* YOUR INSTRUCTIONS *
Please copy out the entries below exactly, beginning with the line that contains "Ungdómsdeildin (664, 91)" and ending with the line that contains "Felagið (927, 91)", and include nothing outside that span.

*** Block opens ***

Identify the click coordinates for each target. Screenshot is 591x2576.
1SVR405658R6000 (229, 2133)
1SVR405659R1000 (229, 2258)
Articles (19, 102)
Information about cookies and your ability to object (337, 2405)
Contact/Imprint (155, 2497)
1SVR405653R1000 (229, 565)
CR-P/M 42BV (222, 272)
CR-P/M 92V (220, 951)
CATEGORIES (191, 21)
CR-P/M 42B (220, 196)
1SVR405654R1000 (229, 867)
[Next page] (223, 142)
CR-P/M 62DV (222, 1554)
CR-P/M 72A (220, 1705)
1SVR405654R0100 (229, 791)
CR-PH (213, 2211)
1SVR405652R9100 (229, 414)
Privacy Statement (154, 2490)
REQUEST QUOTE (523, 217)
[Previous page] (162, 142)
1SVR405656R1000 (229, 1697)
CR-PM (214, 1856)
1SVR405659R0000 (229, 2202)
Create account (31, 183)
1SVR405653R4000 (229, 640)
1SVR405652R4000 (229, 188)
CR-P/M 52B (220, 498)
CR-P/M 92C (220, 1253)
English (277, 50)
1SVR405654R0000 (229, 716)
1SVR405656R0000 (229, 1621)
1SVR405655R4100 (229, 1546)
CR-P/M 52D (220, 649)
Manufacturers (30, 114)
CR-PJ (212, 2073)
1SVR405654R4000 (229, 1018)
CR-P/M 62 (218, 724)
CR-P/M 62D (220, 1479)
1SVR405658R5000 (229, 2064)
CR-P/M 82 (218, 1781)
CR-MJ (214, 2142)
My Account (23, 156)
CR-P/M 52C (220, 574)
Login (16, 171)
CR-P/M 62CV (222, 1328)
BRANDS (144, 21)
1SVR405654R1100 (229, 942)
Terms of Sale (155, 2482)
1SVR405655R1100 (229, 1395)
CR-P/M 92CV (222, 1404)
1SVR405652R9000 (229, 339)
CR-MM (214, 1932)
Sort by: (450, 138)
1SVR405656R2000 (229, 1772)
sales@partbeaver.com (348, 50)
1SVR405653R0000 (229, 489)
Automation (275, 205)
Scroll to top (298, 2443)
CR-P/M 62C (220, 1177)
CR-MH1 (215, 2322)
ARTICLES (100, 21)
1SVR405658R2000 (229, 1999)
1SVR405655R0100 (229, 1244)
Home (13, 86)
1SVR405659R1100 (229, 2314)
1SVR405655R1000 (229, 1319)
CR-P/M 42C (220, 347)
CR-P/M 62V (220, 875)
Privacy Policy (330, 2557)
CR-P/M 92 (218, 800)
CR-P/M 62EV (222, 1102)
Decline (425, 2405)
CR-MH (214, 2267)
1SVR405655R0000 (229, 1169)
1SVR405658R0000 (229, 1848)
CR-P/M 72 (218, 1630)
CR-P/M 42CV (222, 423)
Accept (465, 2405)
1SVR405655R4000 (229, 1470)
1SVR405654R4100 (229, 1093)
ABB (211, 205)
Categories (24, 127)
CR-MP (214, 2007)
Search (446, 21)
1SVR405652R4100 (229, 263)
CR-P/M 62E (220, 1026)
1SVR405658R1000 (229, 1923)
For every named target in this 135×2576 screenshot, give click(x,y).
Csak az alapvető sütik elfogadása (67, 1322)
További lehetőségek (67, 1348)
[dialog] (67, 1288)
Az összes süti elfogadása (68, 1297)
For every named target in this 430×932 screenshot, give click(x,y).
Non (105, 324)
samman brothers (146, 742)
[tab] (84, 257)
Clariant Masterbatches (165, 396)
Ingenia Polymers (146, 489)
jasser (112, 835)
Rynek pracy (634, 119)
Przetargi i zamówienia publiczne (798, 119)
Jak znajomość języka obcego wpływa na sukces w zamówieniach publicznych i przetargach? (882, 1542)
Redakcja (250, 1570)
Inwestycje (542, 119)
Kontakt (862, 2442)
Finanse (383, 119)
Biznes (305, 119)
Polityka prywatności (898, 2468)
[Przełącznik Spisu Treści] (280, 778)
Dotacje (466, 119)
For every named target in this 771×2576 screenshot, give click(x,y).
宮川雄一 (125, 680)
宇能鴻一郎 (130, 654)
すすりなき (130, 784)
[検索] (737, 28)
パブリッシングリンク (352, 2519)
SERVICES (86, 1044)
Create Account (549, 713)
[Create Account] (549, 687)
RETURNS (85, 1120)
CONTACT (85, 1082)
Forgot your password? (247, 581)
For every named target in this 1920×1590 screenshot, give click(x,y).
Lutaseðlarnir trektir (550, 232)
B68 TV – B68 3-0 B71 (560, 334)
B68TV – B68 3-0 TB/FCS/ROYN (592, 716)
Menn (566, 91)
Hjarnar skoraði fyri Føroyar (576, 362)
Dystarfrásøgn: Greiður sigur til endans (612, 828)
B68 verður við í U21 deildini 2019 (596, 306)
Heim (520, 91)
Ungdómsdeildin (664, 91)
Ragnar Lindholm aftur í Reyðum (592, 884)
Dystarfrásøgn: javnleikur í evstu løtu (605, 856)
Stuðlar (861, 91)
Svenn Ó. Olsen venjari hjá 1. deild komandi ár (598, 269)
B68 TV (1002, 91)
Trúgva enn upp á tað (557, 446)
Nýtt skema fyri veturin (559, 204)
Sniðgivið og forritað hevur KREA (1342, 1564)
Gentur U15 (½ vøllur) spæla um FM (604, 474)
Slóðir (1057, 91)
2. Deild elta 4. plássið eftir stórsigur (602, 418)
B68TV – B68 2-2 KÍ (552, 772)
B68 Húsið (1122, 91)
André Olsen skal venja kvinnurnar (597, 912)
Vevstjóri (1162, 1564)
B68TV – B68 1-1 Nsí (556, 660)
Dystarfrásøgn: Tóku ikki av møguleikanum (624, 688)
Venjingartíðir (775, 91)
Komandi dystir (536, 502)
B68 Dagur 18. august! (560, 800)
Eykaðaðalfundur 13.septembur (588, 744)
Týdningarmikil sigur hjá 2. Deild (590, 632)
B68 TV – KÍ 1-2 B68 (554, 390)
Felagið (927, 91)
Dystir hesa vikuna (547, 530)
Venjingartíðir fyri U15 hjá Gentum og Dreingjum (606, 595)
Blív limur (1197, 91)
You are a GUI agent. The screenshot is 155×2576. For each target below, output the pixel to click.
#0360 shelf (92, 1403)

*** Block closes ***

* TASK ANSWER *
Ungdómsdeildin (664, 91)
Ragnar Lindholm aftur í Reyðum (592, 884)
Dystarfrásøgn: javnleikur í evstu løtu (605, 856)
Stuðlar (861, 91)
Svenn Ó. Olsen venjari hjá 1. deild komandi ár (598, 269)
B68 TV (1002, 91)
Trúgva enn upp á tað (557, 446)
Nýtt skema fyri veturin (559, 204)
Sniðgivið og forritað hevur KREA (1342, 1564)
Gentur U15 (½ vøllur) spæla um FM (604, 474)
Slóðir (1057, 91)
2. Deild elta 4. plássið eftir stórsigur (602, 418)
B68TV – B68 2-2 KÍ (552, 772)
B68 Húsið (1122, 91)
André Olsen skal venja kvinnurnar (597, 912)
Vevstjóri (1162, 1564)
B68TV – B68 1-1 Nsí (556, 660)
Dystarfrásøgn: Tóku ikki av møguleikanum (624, 688)
Venjingartíðir (775, 91)
Komandi dystir (536, 502)
B68 Dagur 18. august! (560, 800)
Eykaðaðalfundur 13.septembur (588, 744)
Týdningarmikil sigur hjá 2. Deild (590, 632)
B68 TV – KÍ 1-2 B68 (554, 390)
Felagið (927, 91)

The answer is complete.